(WHAT YOU WILL DO) Please report each line of the records that contains the word "dimensions", copying every such line in full.

(Collection entries)
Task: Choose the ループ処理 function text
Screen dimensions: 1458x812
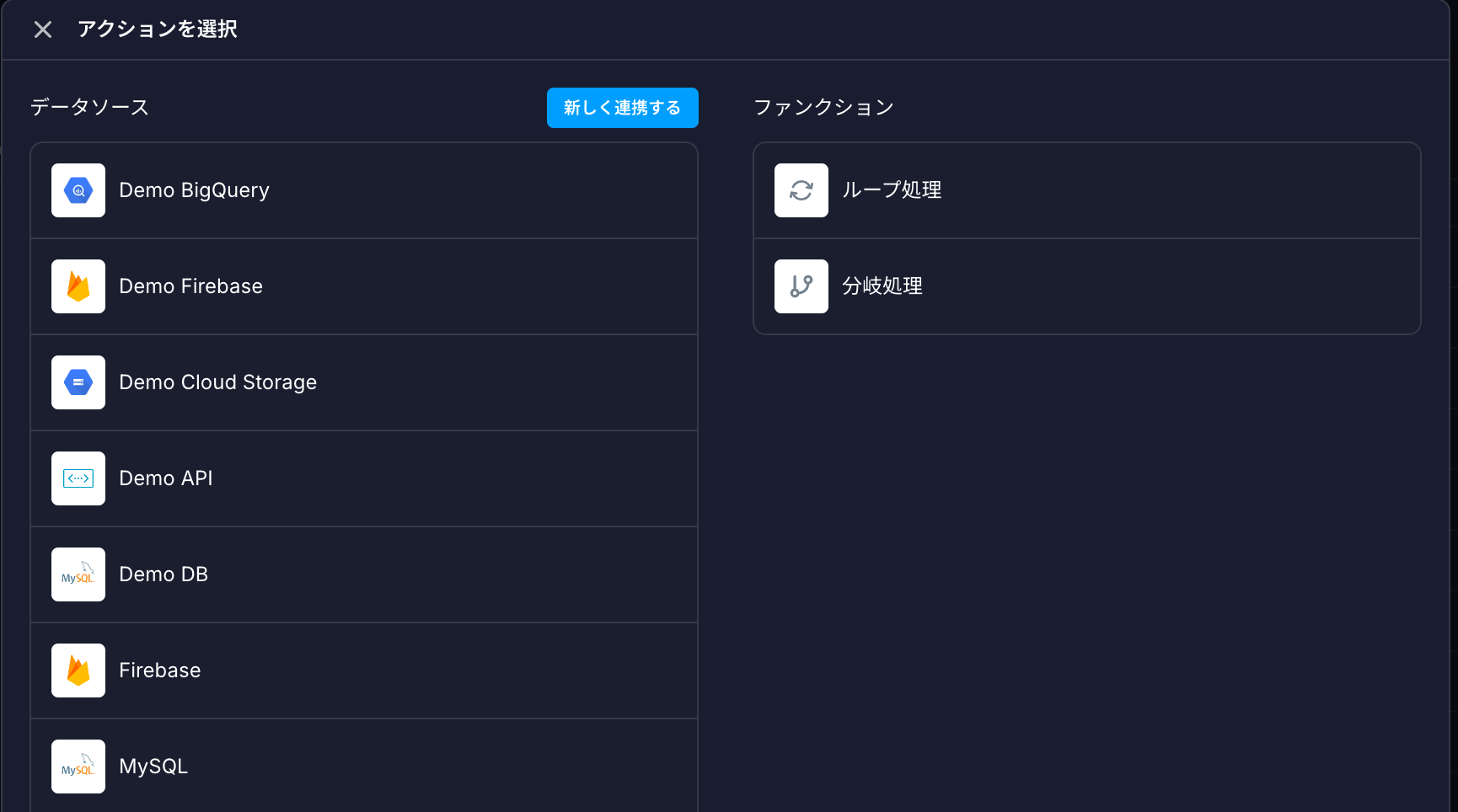Action: pos(892,190)
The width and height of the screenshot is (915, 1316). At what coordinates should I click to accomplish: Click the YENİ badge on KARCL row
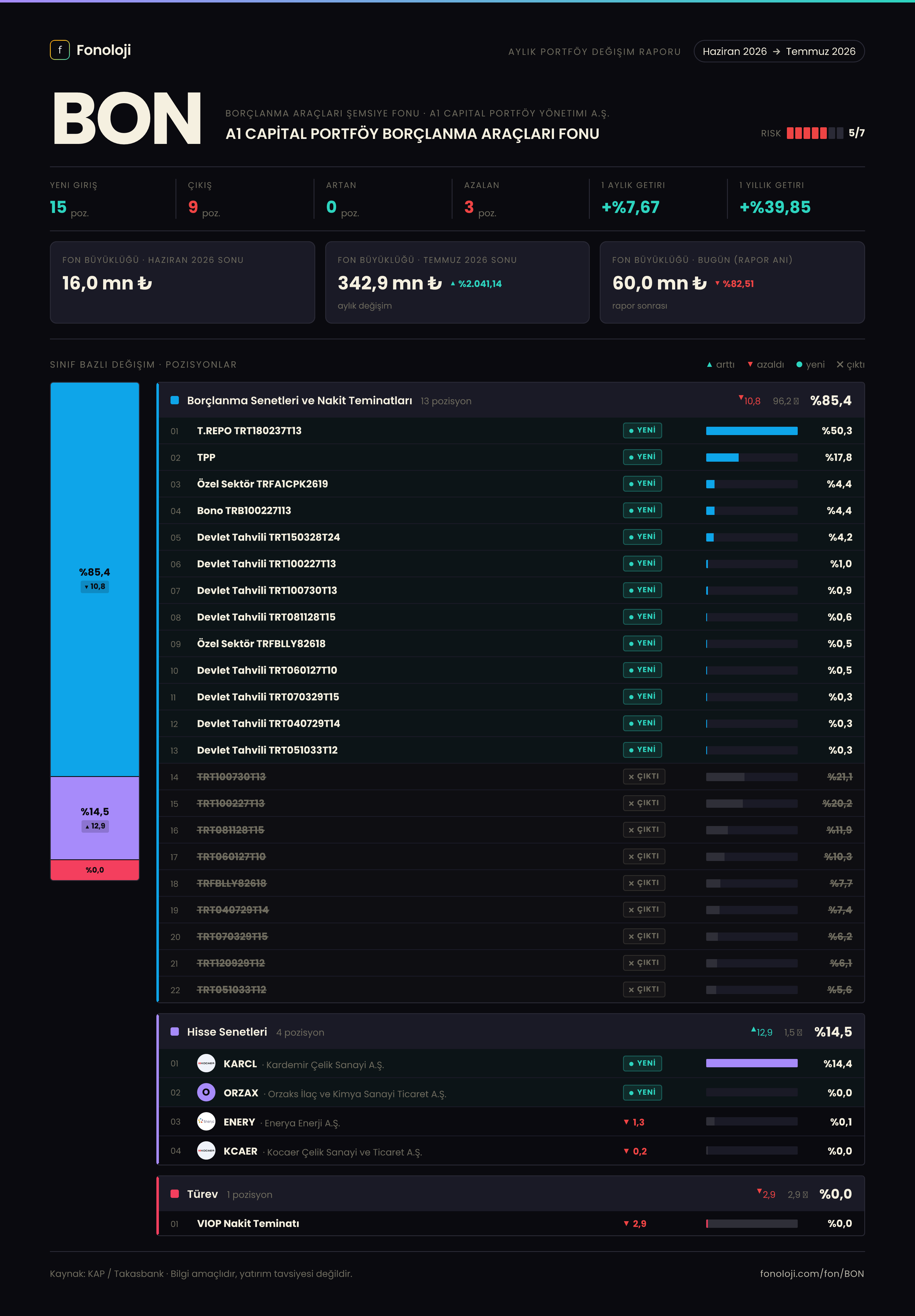642,1063
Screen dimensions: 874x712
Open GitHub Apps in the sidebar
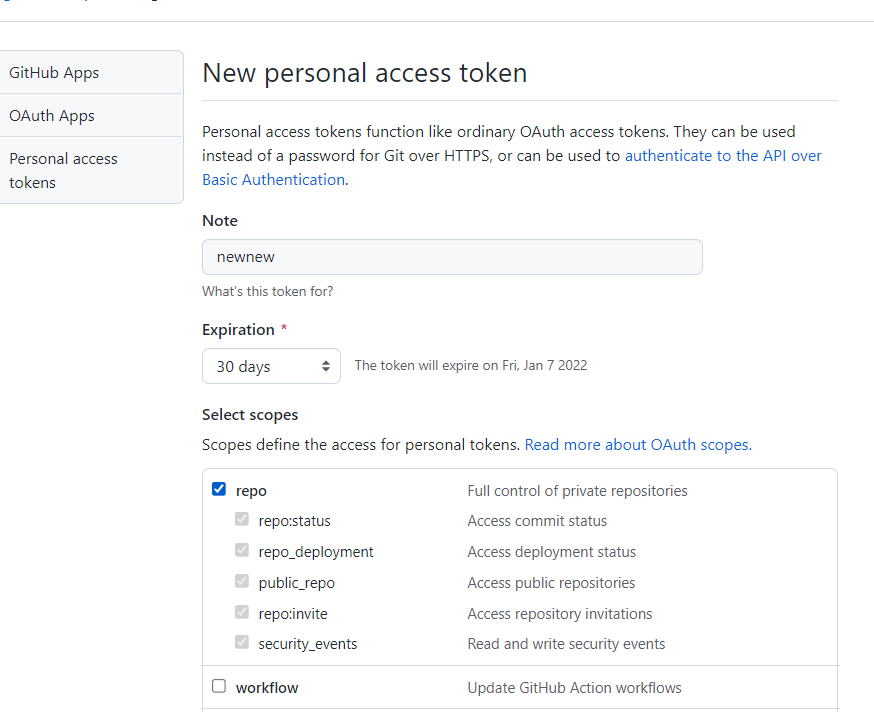pyautogui.click(x=54, y=73)
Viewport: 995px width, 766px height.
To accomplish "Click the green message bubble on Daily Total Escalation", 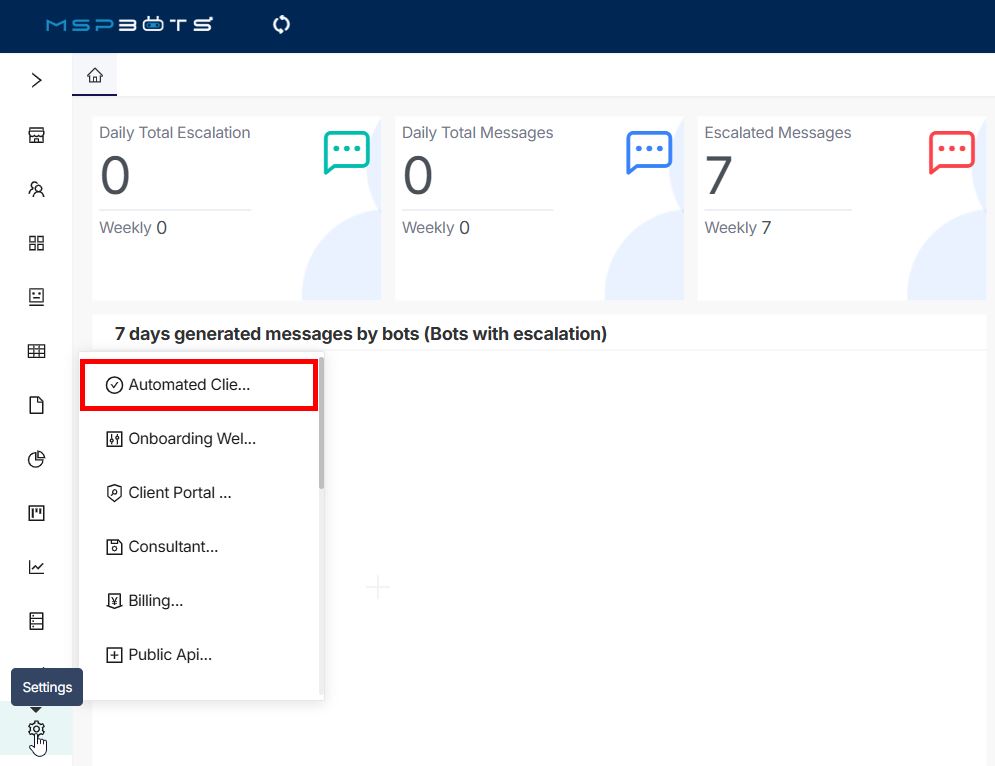I will point(346,152).
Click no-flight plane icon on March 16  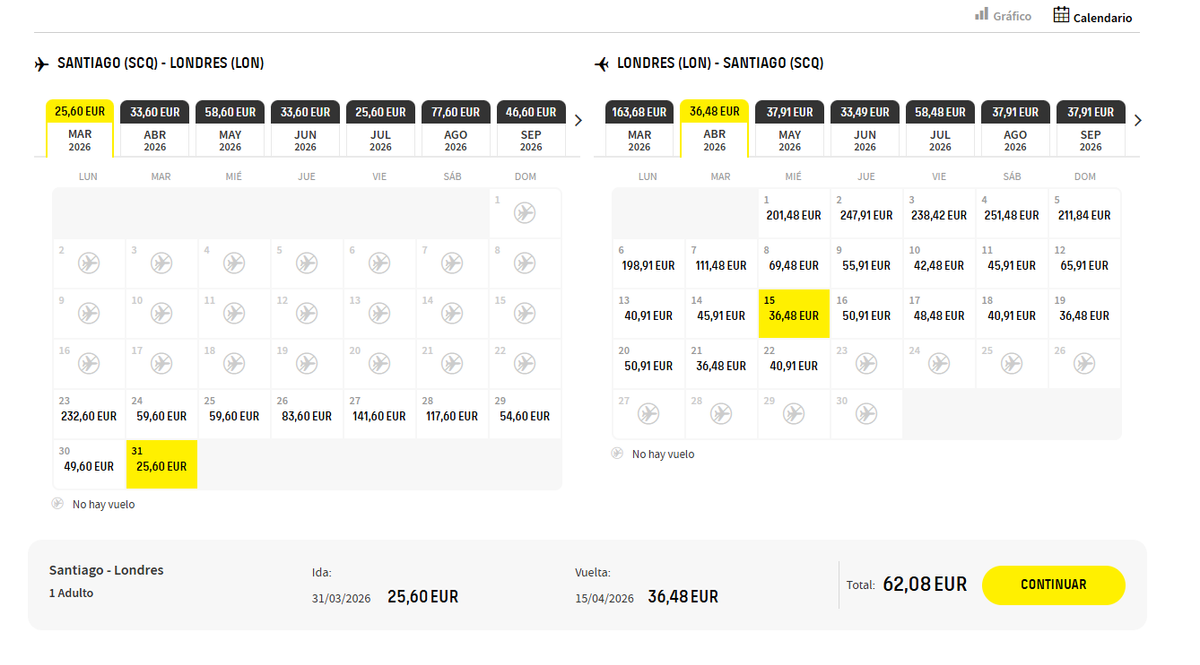pyautogui.click(x=87, y=364)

(CORRECT RESPONSE)
Screen dimensions: 1458x812
Screen dimensions: 874x712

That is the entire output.